インフレとは紙幣の価値が下がることであり、アメリカでは一時9%ものインフレになったにもかかわらず、ドルはむしろ円などの通貨に対して上がった(円が下がったという事実もあるが)。
ロジャーズ氏も通貨を選ぶならドルだと常々言っている。
市場が混乱に陥ればドルが上がるからだというのが理由である。中国好きのロジャーズ氏だが、人民元は選択肢に入らないらしい。
ロジャーズ氏は司会者に、ドルはこれからも安全資産であり続けるのかと聞かれて次のように答えている。
投資の話をするとき、安全という言葉を使うことはない。安全なものなど何もない。あるなら教えてほしい。
そんなものはない。安全な投資などない。
株式の長期投資を安全な投資だと考えているNISAな人々に聞かせてあげたい言葉である。ドルでさえ安全ではないのに、株式がどうして安全だろうか。意味が分からない。
ドルの抱える問題
さてロジャーズ氏はアメリカが問題を抱えていることを当然認識している。
ドルはいくつかの問題を抱えている。その1つは世界的なドルからの資産逃避である。
ロシアのウクライナ侵攻後にアメリカがドルを使った経済制裁を濫用しようとしたことで、中国やインドなどのBRICS諸国や中東諸国がドルの保有を減らそうとしているのである。

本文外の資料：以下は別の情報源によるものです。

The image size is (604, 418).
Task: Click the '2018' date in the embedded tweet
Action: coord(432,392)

ドルがインフレにもかかわらず為替レートを維持しているのは、ドルが基軸通貨であり、ドルを保有しようとする国が多く存在したことが理由である。
しかしそれが少しずつとはいえ崩れつつある。
ドルよりもコモディティ
だからロジャーズ氏は、通貨を選ぶならドルだが、そもそも通貨よりも貴金属やエネルギー資源などのコモディティを好んでいる。
コモディティ投資の入門書である『商品の時代』も書いているロジャーズ氏は、コモディティの専門家でもあるのである。

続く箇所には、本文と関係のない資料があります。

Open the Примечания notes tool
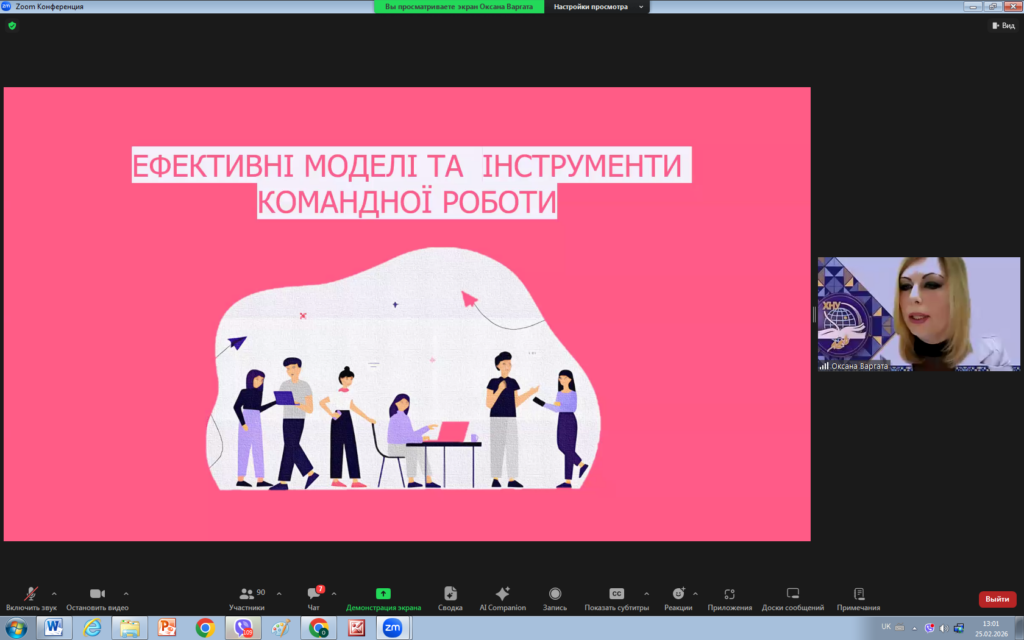The width and height of the screenshot is (1024, 640). pyautogui.click(x=859, y=594)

ドルが問題を抱え、日本円もまったく信用できない今の状況で、何を持てば良いのか。
真っ先に名前が上がるのは貴金属、それもゴールドだろう。だがロジャーズ氏は次のように言っている。
史上最高値にあるものに投資をすることは好まない。
コモディティでもそうだ。ゴールドは市場最高値にある。金価格がここまで高くなったことはない。
ゴールドはインフレで上がる資産のはずだが、アメリカのインフレ率下落局面においても上がり続けている。
その理由の一部はジョン・ポールソン氏が解説している。
ゴールドよりシルバー
金価格の上昇には理由があり、ゴールドも悪くない選択肢だとは思うのだが、ロジャーズ氏はより割安な資産を奨めている。
ロジャーズ氏は次のように述べている。
貴金属に投資をするならシルバーに投資すべきだ。
わたしはシルバーを保有している。今の値段でもっと買ってもいい。
銀価格は市場最高値から40%も下落している。金価格は今が市場最高値だ。
銀価格の長期チャートは次のようになっている。
最近少し上がったので最高値の4割とはいかないが、史上最高値を更新しているゴールドと比べて割安であることは間違いない。
そして1970年代のインフレ時代にはシルバーもゴールドと同じくらい上がったのである。
ドルも円も信用できない時代において、人々は代わりのものを探し求めるだろう。ロジャーズ氏は次のように述べている。
世界が混乱に陥れば、多くの人が貴金属を買い求める。わたしのような田舎の年寄りはいくらかのシルバーをクローゼットに、いくらかのゴールドをベッドの下に隠しておくべきだと知っている。
他のコモディティ
だが一方で、コモディティには他のものもある。ロジャーズ氏は次のように続けている。
だが他の候補もある。綿、小麦、原油など他のコモディティも選択肢だ。わたしならほとんどの国の株式よりもコモディティを選ぶ。
綿と小麦も長期チャートを載せておこう。まずは綿である。
次は小麦である。
これらの銘柄は完全にインフレを忘れた価格で推移しているので、スタンレー・ドラッケンミラー氏のようにインフレ再燃を予想する投資家ならば良い投資機会になるだろう。
そうでなくとも、この水準で綿や小麦を買っておけば、長期的にはドルや円よりは信用できるのではないか。特に円は長期的にはもうどうにもならないだろう。
結論
それでも人々はドルや株式に群がっている。その理由は、価格が上がっているからである。
だがロジャーズ氏はそうした人々について次のように言っている。
安く買って高く売れと両親に教えてもらわなかったのか。
コモディティ投資は一般の投資家に馴染みにくい側面もある。何処にもコモディティ投資の基本が書かれていないからである。
ロジャーズ氏の『商品の時代』はやや古いコモディティの入門書なのだが、コモディティについて本を書く人が少ないために今でもこれがお勧めの入門書なのである。